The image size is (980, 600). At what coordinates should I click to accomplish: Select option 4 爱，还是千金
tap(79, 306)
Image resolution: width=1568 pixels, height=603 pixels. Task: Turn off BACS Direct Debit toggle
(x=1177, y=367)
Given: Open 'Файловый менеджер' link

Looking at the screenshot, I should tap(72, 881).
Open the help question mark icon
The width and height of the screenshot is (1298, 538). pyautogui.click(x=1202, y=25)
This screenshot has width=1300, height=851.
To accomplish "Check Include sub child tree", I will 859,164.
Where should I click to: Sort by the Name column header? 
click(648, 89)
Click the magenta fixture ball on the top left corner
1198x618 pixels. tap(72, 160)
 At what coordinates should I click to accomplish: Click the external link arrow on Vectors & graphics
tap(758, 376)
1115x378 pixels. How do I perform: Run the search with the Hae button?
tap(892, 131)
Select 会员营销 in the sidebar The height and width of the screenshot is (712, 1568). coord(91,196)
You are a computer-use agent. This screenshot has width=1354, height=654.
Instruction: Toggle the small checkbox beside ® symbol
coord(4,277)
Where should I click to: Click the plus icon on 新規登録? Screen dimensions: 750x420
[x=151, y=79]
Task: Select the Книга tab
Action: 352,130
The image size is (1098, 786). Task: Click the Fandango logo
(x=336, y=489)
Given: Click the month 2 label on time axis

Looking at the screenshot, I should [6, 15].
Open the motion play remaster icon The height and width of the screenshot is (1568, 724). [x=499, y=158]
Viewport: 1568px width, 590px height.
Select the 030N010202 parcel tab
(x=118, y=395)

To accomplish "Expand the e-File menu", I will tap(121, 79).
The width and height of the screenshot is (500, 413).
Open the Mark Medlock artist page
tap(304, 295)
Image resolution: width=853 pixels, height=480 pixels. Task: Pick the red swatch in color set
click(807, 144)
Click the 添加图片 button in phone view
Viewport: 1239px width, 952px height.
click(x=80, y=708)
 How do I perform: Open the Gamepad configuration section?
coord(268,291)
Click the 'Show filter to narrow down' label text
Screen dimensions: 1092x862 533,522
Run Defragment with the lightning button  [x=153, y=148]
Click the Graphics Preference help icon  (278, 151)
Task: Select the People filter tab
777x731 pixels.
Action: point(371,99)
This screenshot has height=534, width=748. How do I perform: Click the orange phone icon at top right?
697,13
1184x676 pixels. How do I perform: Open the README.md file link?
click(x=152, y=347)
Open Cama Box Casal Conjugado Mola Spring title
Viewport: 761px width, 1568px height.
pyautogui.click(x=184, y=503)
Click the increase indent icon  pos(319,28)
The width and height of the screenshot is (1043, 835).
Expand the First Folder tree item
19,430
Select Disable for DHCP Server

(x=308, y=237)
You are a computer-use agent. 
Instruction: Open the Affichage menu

○ ○ ○ ○ ○ ○ ○

* [About this task]
Produce exactly the lines from the one containing "Expand the First Folder tree item" through the final line of the records above, both included, and no others.

* [Solution to this task]
Expand the First Folder tree item
19,430
Select Disable for DHCP Server

(x=308, y=237)
You are a computer-use agent. 
Instruction: Open the Affichage menu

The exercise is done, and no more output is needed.